Lymphangiogenesis, the formation of new lymphatic vessels, plays a critical role in the systemic metastasis of malignant tumors. It is a complicated process tightly regulated by a variety of direct and indirect growth factors (1,2). With the discovery of antibodies against lymphatic endothelial cells in the past decade, lymphangiogenesis has attracted increasing interest and become a new area of cancer metastasis research. Lymphangiogenesis has been demonstrated to be associated with lymph node metastasis and negative prognosis in various types of cancer (3,4). Lymphoma cells invade the lymph nodes through the lymphatic vessels. However, few studies have been performed on lymphangiogenesis and related factors in lymphoma.
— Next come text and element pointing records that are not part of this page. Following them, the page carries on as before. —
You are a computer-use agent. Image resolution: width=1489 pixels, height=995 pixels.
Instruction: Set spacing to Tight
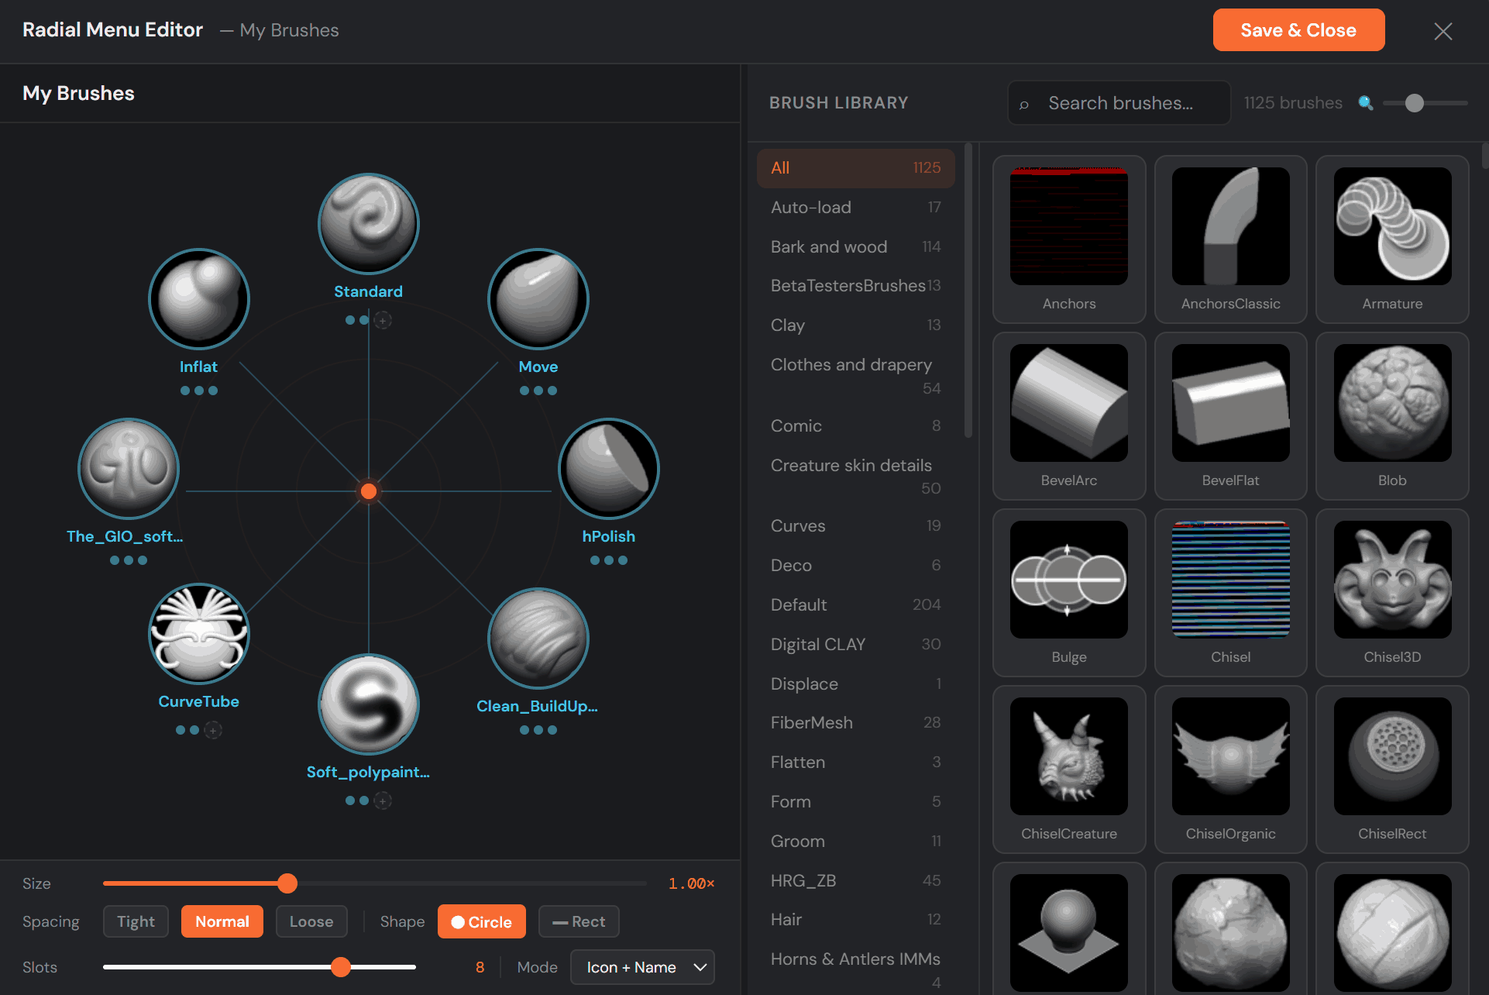[x=136, y=921]
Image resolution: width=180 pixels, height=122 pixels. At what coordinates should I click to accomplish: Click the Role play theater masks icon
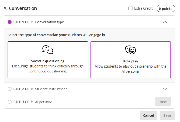[x=131, y=50]
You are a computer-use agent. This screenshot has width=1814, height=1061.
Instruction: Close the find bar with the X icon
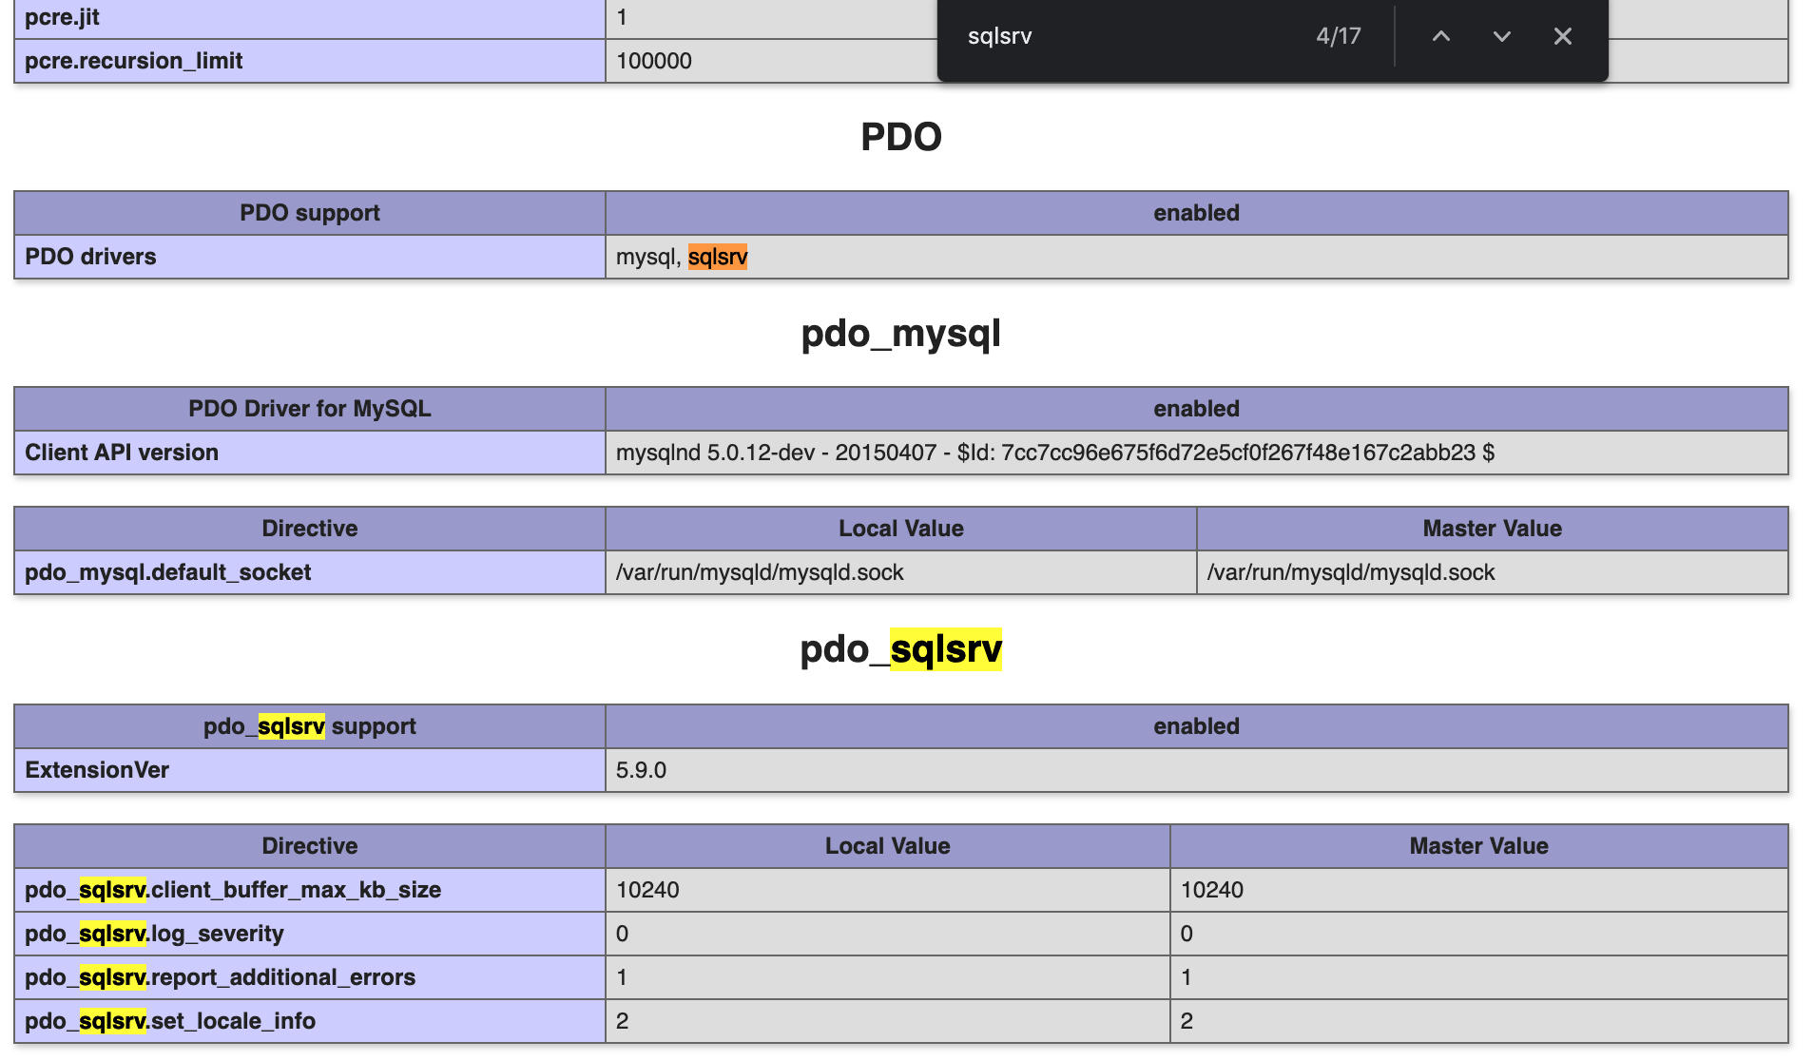coord(1562,36)
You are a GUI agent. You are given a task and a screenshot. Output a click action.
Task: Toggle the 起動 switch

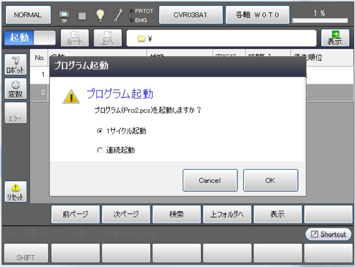point(30,38)
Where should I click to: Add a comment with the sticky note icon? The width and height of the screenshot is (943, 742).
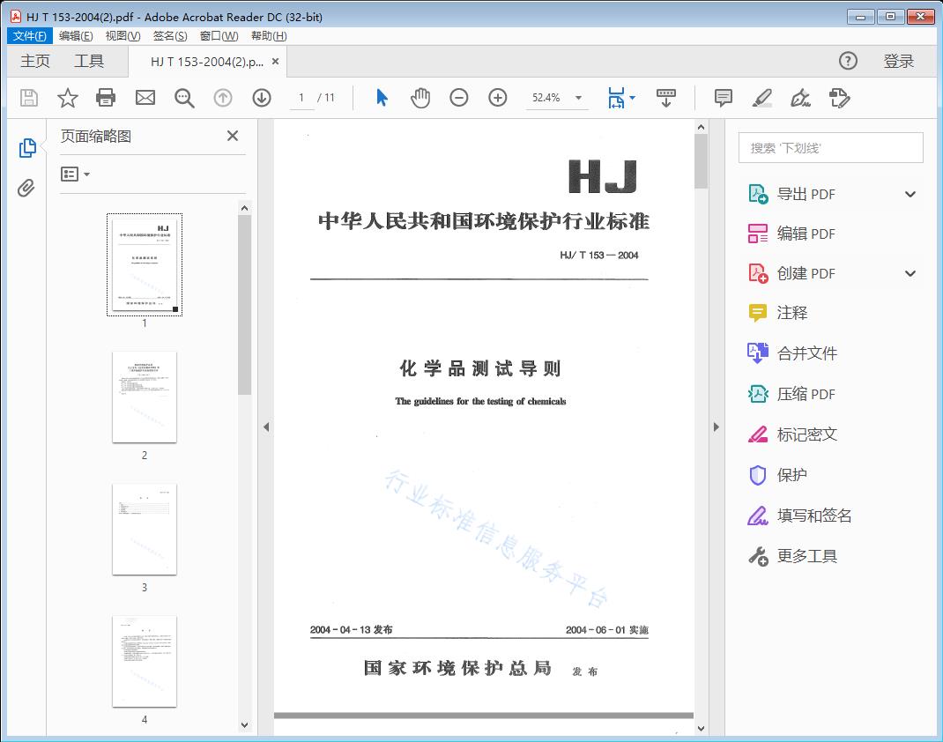click(723, 98)
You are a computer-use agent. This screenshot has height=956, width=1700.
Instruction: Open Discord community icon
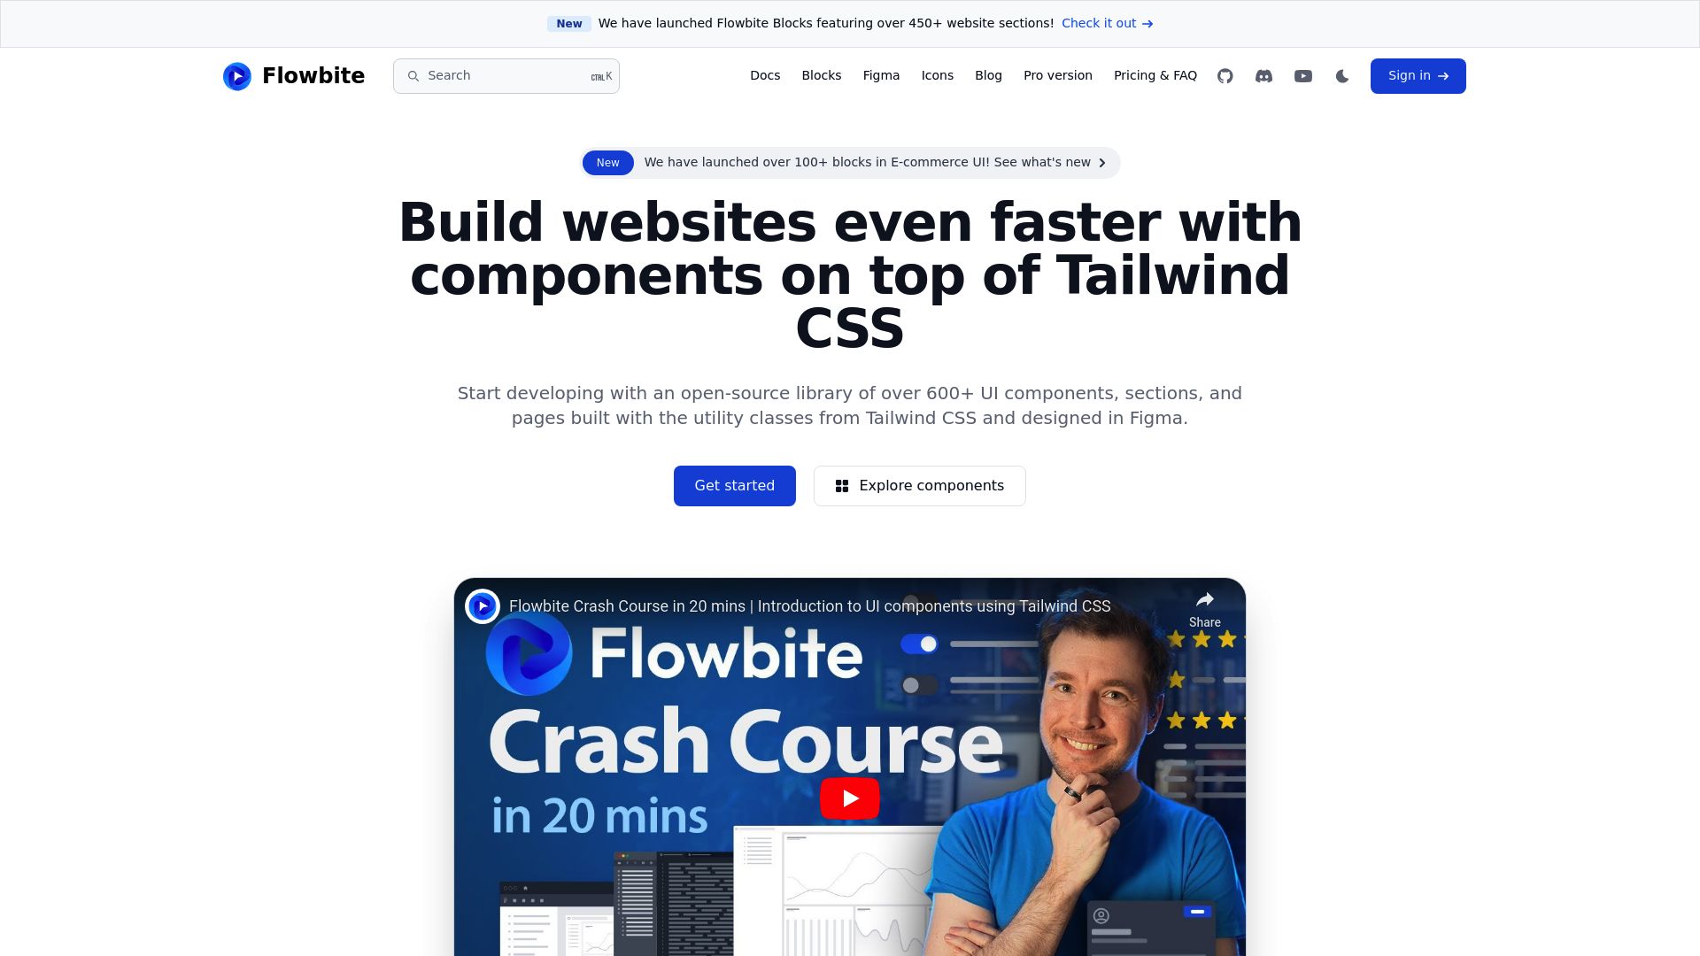coord(1263,76)
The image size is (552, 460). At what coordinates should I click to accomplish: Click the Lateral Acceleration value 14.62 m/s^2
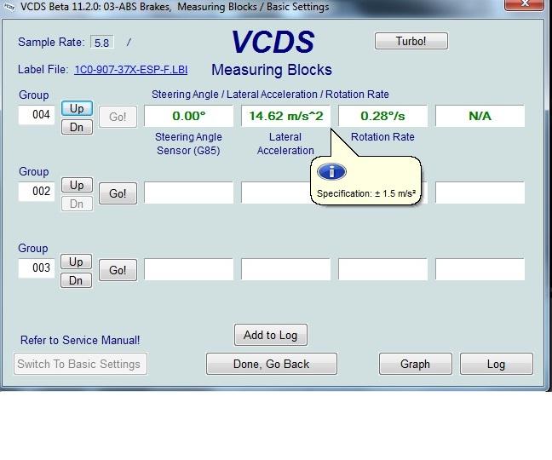(x=285, y=116)
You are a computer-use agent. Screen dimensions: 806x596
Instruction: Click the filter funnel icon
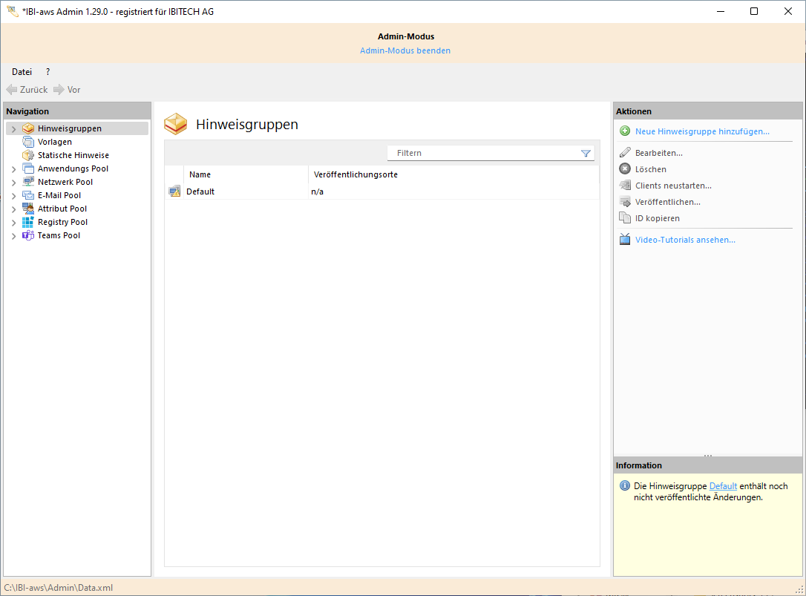(x=586, y=153)
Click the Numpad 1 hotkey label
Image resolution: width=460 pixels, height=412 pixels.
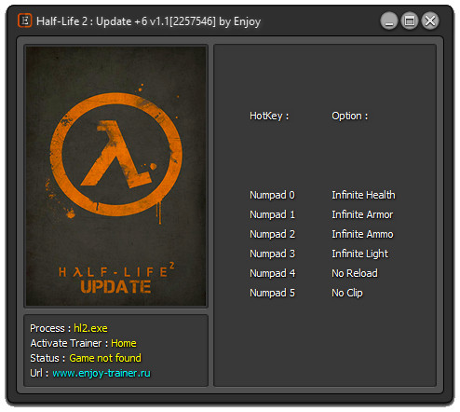point(272,214)
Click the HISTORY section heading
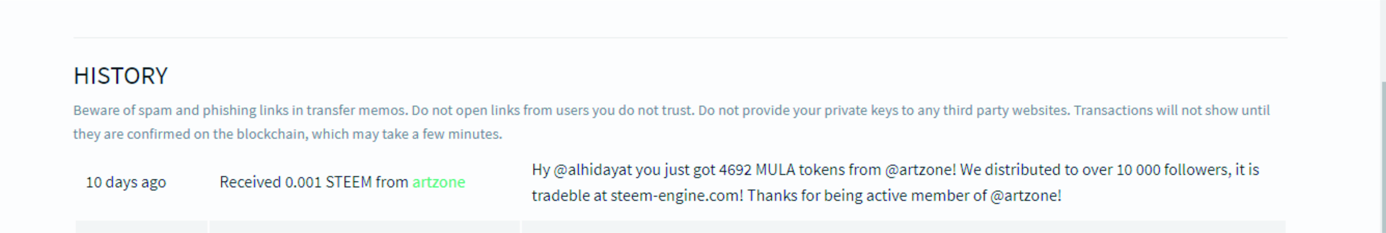1386x233 pixels. 121,76
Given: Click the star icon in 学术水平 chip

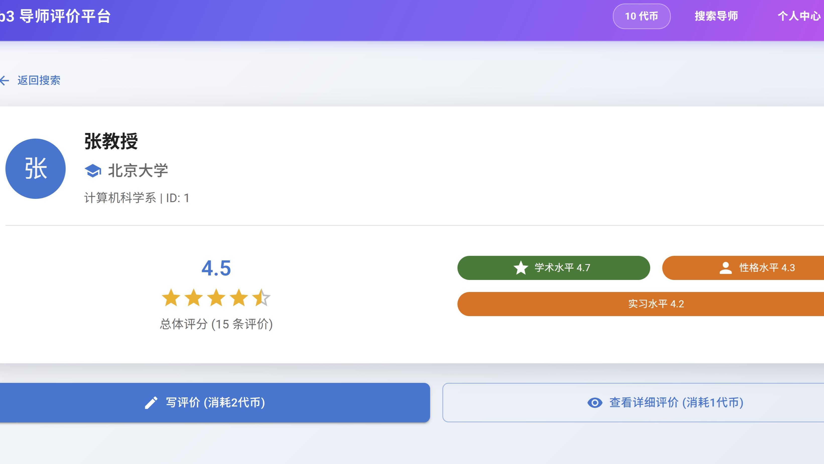Looking at the screenshot, I should pyautogui.click(x=521, y=268).
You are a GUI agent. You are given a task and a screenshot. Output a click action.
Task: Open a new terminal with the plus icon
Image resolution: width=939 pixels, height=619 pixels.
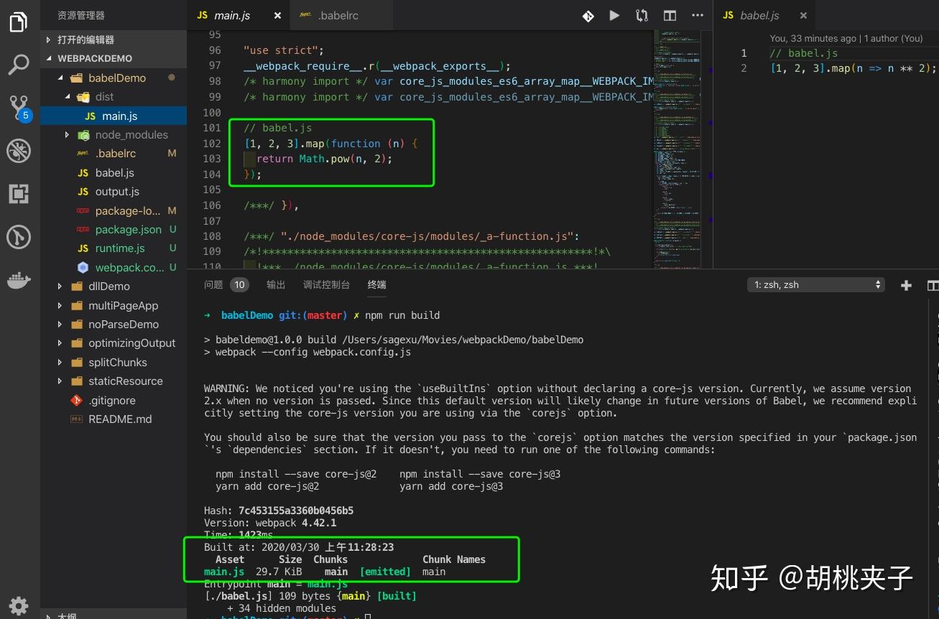pos(906,284)
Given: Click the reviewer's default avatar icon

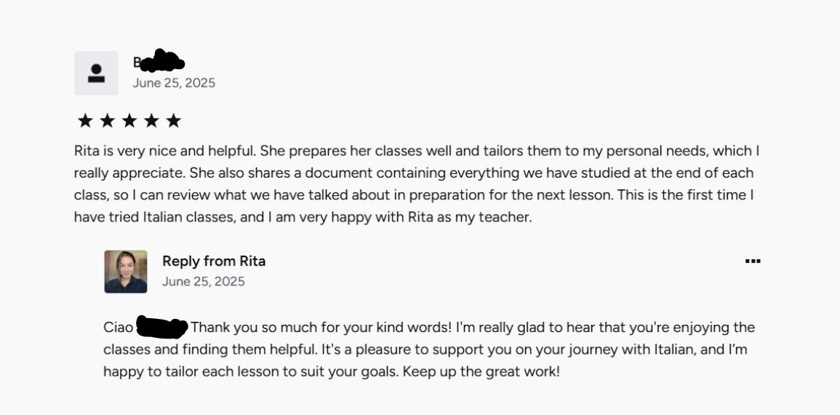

Vascular endothelial growth factor-C (VEGF-C) is a potent inducer of lymphangiogenesis. It is essential in the formation of the first lymphatic vessel during embryonic development (5) and in mediating cancer metastasis through lymphatic vessels (6). VEGF-C promotes lymphangiogenesis by binding to VEGFR-3, which is expressed on the lymphatic endothelial cells of adults (6). Cyclooxygenase (COX) plays an important role in the conversion of arachidonic acid to prostaglandin. It has two isoforms, COX-1 and COX-2. COX-1 maintains the homeostatic level of prostaglandin (7) and COX-2 is induced by mitogenic or inflammatory stimuli, including cytokines, growth factors and tumor promoters (8). Increasing evidence suggests that COX-2 participates in carcinogenesis and cancer progression. COX-2 functions through activating carcinogens, inhibiting apoptosis, promoting angiogenesis, modulating immunological responses and influencing tumor invasion by activation of matrix metalloproteinases (MMPs) (9). The correlation between COX-2 and tumor lymphangiogenesis has been discovered in breast (10), gastric (11), prostate (12) and lung cancer (13), suggesting that COX-2 plays a role in tumor lymphangiogenesis. However, whether COX-2 expression is correlated with lymphangiogenesis in lymphoma has not been reported.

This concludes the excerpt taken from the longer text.